MINDMAZE – Playing It By Ear
May 8, 2017, 2 years ago
Almost three years since Pennsylvania-based Mindmaze’s last album, 2014’s Back From The Edge, the band has been in total writing mode.
Led by siblings Sarah Teets (vocals) and Jeff Teets (guitars) and the rhythm section of Rich Pasqualone (bass) and Mark Bennett (drums), the band has produced some ambitious goals.
Releasing its Dreamwalker EP in 2015, Mindmaze spent most of 2016 writing its latest album Resolve — its third studio album overall — and a concept album to boot. People who hear the album will be pleasantly surprised at how inviting the band’s modern prog tendencies resonates with the listener.
Up until the release of Resolve, the band has only done a few small independent tours. But landing a major support tour with Saxon and Armored Saint in the fall of 2015. For a newer band such as Mindmaze, the experience was highly rewarding.
“I don’t think we could have asked for a better experience,” Jeff Teets said. “Everyone in both bands were totally awesome to work with and were incredibly supportive. We’ve stayed in touch with guys in both bands as well. Nigel Glockler from Saxon wore our T-shirt when they filmed their latest DVD that came out a few months ago. We didn’t ask him to, we had no idea. I just saw the video when they started promoting the DVD. It was fantastic. We were treated really well by everybody and were well-received and we sold a pretty good amount of merchandise. All and all, it was just a fantastic experience.”
With Resolve, the concept is more from the first-person perspective of the main character more than a rock opera that a lot of other bands create. It’s a story about personal evolution than it is a narrative where things mostly happen externally.
“The whole thing was inspired by a number of events happening to multiple members of the band over a span of time leading up to the making of the album,” Teets said. “We had a lot of different personal relationships dissolve. It’s sort of about how to overcome the loss and betrayal of things like that and the process everyone has to go through to come to terms with things.”
Musically, the album takes you through a lot of different moods.

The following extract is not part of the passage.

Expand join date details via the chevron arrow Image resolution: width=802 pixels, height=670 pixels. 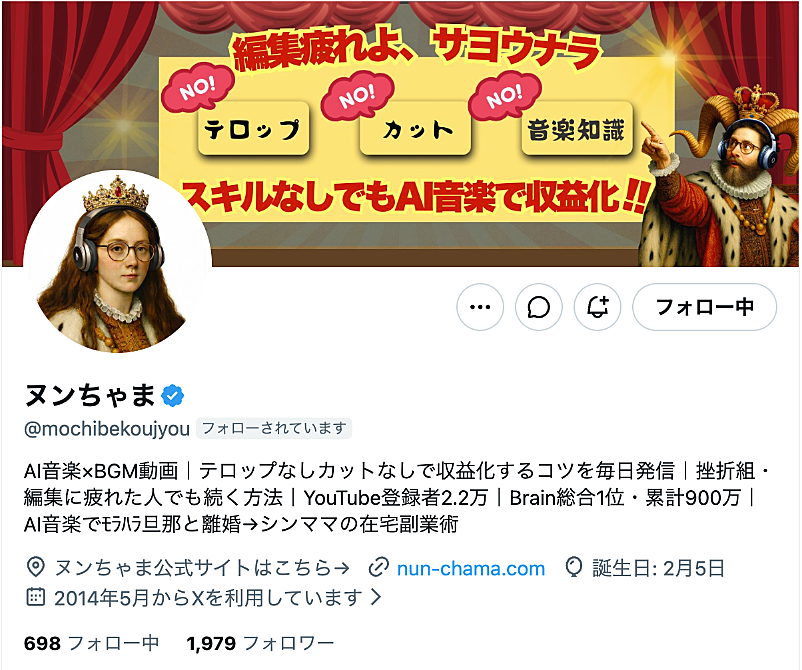point(376,597)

“There’s a lot of introspective passages of all the anger and confusion,” Teets began. “There’s times where the music’s almost intentionally complex or busy to fit the moods. With the writing, we mapped the album out in terms of walking through the process of what we wanted to go through. Rather than focus on writing individual songs one at a time until we had an album, we just started to stockpile ideas and scenes and bits of music and then assigned them where we felt they belonged in the story. There was a lot of trying to make sure the music fit the mood of what that part of the story was trying to convey.”
With three instrumental interludes, Teets gets the chance to show off his fretwork skills by conveying various moods and emotion. In fact, everyone in the band had more license to expand the whole spectrum of playing than they had on previous albums.

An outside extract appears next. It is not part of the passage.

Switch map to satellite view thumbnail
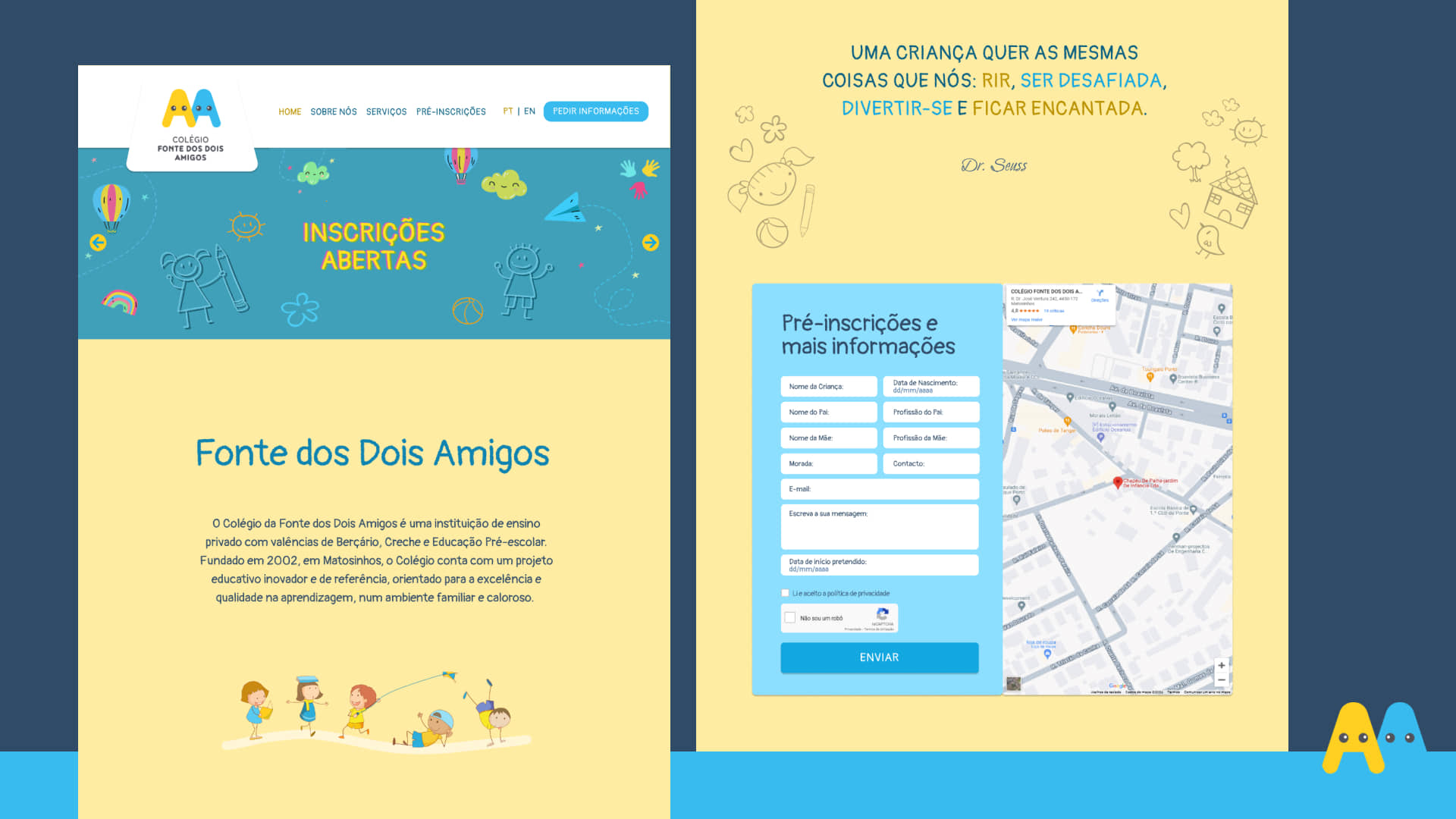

“One of the big things that were different about the way I how to approach the guitar work on this album was that I felt like it was up to me to convey a lot more different moods and emotions in the lead playing,” he said. “I don’t consider myself much as a shredder, so I had to push myself to cobble moments on this album to play outside of my comfort zone in terms of speed, technique, scales or picking patterns. In addition to some of the more intense, complex and aggressive segments, there’s also some purely expressive and moodier things on the album, too.”
With 13 tracks and a 68-minute runtime, Resolve is in danger of losing its energy level. Fortunately it never does, as the entire album’s musical journey ebbs and flows perfectly.
“I had a specific length in mind, but we just looked at it from the approach that the album is as long as it needs to be,” Teets said. “I honestly prefer shorter albums myself, but I think if the album justifies its length, then it’s really as long as it needs to be. And conceptual albums usually lend a lot of license to that. If you take out any pieces of the puzzle then it doesn’t really work. There’s no question that I was a little bit worried that people were going to think that it’s a little too long. There’s a lot of breathers in the music and a couple of interludes and the whole thing sort of paints one big picture. But it’s easy to digest it in smaller pieces which I think helps.”
Mindmaze is gearing up for a North American tour with fellow female-fronted metal bands Arkona and Sirenia. After that, Teets admits that the band will play it by ear.
“We’re not a 100 percent sure of where we’re going to go from there,” Teets said. “We’ll probably take some time over the summer after we get back to maybe not play shows for a while and start writing. The way this whole cycle works generally is you almost have to start writing your next album at least a year and a half before you want to put it out. Because we don’t have a situation where we can just put down the rest of our lives for a couple of weeks and concentrate on writing and go into the studio. Everything has to move slowly.”